The Advantage of Saving Early
The early bird really could get the worm! In the chart below you will find no secret tips or tricks to investing that cite prior market events: just plain old math.
The amount of your total nest egg is exponentially influenced by the duration of time it has to compound. In other words, the earlier you start saving, the better, by leaps and bounds. Of the four scenarios, please focus on the two profiles in the middle. The “early saver & investor” invests ($200/month) for only 10 years, while the “late saver & investor” saves ($200/month) for 30 years. Both portfolios earn the same amount in this example (7%), but the early saver has a higher amount at retirement by nearly $30,000!
Of course, we all want to be the “consistent saver & investor,” and there is much to be said about the importance of staying invested for the long term. However, as some have been told when beginning their working career, it’s not about “timing the market,” but much more about “time in the market.”

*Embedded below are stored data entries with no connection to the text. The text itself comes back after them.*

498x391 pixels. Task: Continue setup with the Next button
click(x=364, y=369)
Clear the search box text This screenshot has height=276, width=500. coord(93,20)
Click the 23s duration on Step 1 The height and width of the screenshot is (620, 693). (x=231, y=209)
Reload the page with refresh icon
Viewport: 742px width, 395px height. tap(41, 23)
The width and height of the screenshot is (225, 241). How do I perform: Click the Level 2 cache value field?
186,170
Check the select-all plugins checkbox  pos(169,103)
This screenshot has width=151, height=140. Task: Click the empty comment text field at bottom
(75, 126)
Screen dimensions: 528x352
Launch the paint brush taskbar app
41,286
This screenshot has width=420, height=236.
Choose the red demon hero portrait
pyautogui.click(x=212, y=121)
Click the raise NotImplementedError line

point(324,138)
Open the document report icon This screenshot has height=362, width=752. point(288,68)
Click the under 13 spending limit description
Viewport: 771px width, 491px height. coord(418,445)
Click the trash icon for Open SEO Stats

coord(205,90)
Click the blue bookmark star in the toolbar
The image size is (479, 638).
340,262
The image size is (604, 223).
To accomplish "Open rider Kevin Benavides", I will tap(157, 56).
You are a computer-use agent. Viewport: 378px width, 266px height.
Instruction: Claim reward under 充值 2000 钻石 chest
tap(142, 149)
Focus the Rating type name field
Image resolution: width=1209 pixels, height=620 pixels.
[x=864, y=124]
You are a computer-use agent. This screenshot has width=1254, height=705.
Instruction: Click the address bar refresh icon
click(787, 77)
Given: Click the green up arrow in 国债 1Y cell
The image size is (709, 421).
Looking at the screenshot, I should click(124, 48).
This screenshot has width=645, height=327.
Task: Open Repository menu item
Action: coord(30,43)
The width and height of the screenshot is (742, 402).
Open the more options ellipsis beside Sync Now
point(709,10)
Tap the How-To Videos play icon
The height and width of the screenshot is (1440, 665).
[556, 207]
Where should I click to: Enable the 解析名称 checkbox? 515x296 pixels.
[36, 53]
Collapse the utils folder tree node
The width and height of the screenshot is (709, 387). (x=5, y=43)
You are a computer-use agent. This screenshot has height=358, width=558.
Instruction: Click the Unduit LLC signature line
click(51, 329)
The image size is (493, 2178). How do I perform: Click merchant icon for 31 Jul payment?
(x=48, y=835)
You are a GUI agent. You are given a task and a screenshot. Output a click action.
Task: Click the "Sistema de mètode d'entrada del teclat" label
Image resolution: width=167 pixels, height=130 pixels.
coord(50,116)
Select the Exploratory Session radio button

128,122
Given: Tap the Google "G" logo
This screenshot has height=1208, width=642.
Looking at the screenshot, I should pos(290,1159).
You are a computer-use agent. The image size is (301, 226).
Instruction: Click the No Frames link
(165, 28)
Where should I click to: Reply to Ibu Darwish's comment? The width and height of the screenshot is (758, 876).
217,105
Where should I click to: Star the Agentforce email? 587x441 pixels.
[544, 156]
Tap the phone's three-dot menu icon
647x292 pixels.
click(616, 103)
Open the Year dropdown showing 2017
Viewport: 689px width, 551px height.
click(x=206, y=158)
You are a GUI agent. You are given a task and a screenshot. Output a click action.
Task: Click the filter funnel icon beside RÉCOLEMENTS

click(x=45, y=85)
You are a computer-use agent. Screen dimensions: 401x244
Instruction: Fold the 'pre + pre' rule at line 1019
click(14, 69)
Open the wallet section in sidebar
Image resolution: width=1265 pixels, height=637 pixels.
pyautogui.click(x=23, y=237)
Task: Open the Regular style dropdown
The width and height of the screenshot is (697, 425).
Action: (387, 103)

Chances are that you are already on a path of saving for your retirement or playing a little catch up. That does not preclude you from stressing the importance of saving to all your younger colleagues, family, and friends! The math shows that individuals could be significantly better off starting as early as possible.
Source: J.P. Morgan Asset Management, Long-Term Capital Market Assumptions. Individual is assumed to retire at the end of age 65. Growth of portfolio is tax-deferred; ending portfolio may be subject to tax. The above example is for illustrative purposes only and not indicative of any investment.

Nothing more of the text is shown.